From the line that contains "Where should I" through the end of the records below, write out each line exactly as it appears, but not the pictures.

(Stored items)
··········
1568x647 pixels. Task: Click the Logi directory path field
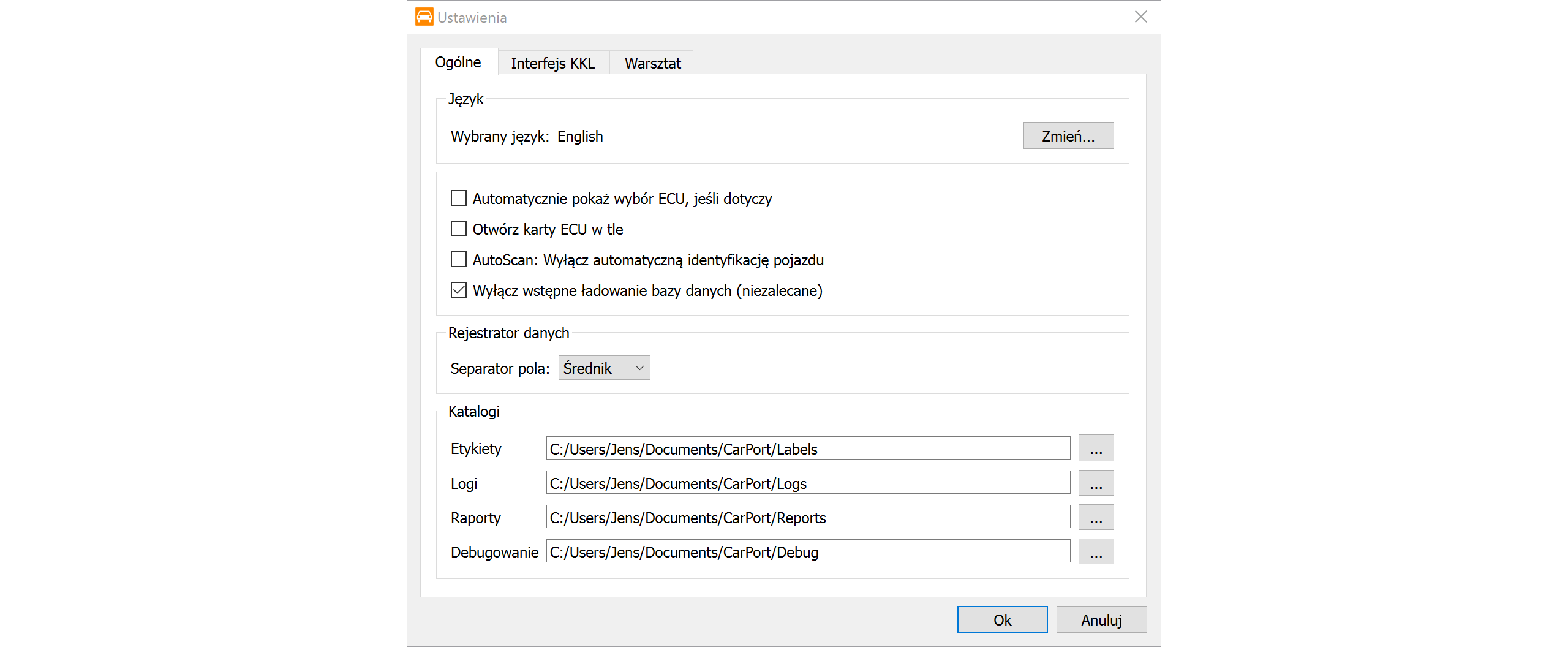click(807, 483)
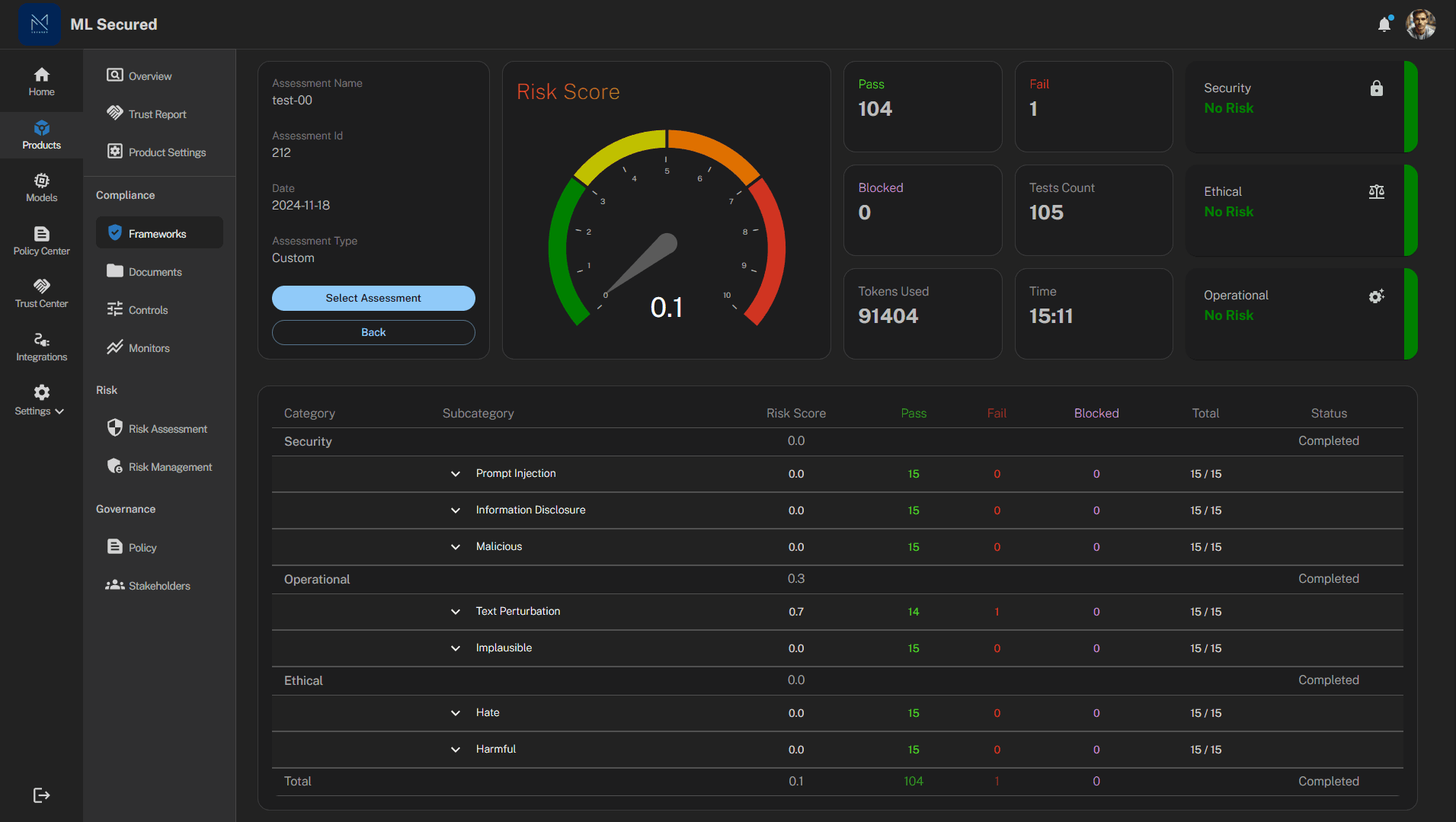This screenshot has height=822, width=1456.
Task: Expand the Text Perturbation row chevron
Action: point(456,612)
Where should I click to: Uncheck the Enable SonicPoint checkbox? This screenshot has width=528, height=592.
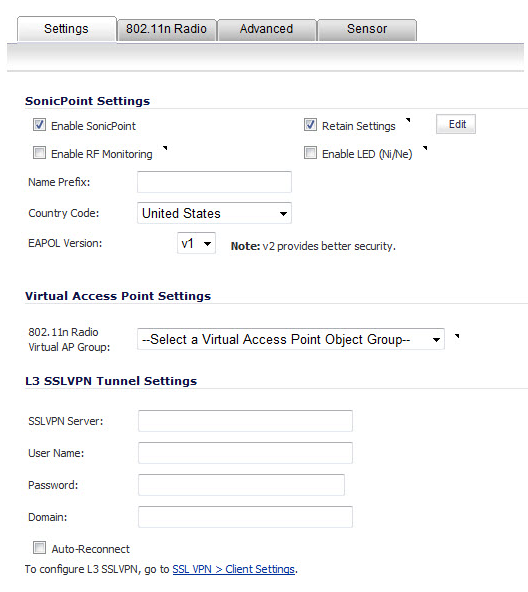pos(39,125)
··········
▶ RESULT OF THE TASK
Where should I click to: Uncheck the Enable SonicPoint checkbox? This screenshot has width=528, height=592.
pos(39,125)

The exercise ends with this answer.